= Jef Maes =

Belgian composer and violist

Jef "Joseph" Maes (5 April 1905 in Antwerp – 30 June 1996 in Antwerp) was a Belgian composer and violist.

Encouraged by his friend, André Cluytens, he completed his study at the Flemish conservatory in Antwerp. He studied viola with Napoleon Distelmans; chamber music with Albert van de Vijver; and counterpoint and fugue with Karel Candael.

When he was 23 years old, he composed his first work, which was a romantic Meditation for violin and piano.

After his studies, he was employed for two years as a violist in the opera orchestra in Antwerp; in 1926 he participated in an orchestra under the conductorship of Lodewijk de Vocht, Nieuwe Concerten. In 1930 he was a soloist with the well-known Dierentuin concerts in Antwerp, directed by Flor Alpaerts. Afterwards he was a violist for about 10 years with the Casino Orchestra at Knokke Casino. In 1933 he lectured at the music academy in Boom, Antwerp; ten years later he was appointed director of the academy. From 1942 to 1955 he lectured in harmony teachings at the Royal Flemish Conservatory in Antwerp. He also lectured in chamber music from 1955 to 1970.
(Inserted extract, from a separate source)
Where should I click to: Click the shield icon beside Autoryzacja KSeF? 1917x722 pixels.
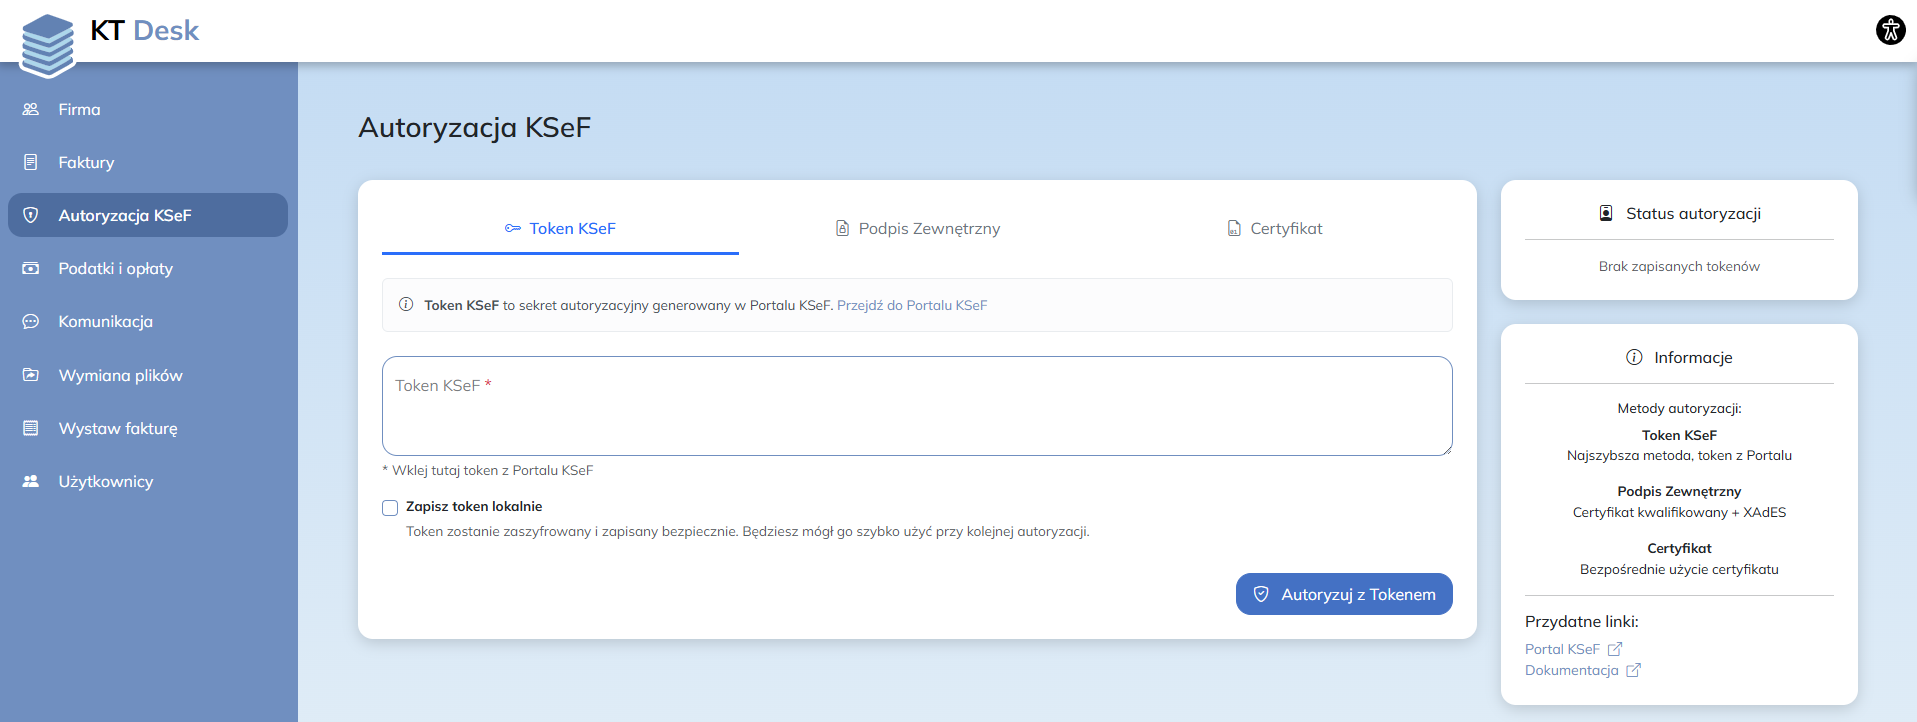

Along with Gaston Ariën, J.A. Zwijsen and Steven Candael, Maes founded the Antwerpse Philharmonie (Antwerp Philharmonic Orchestra) in 1955, their first concert given on December 10, 1956. The orchestra is now the Antwerp Symphony Orchestra (formerly Royal Flemish Philharmonic / deFilharmonie).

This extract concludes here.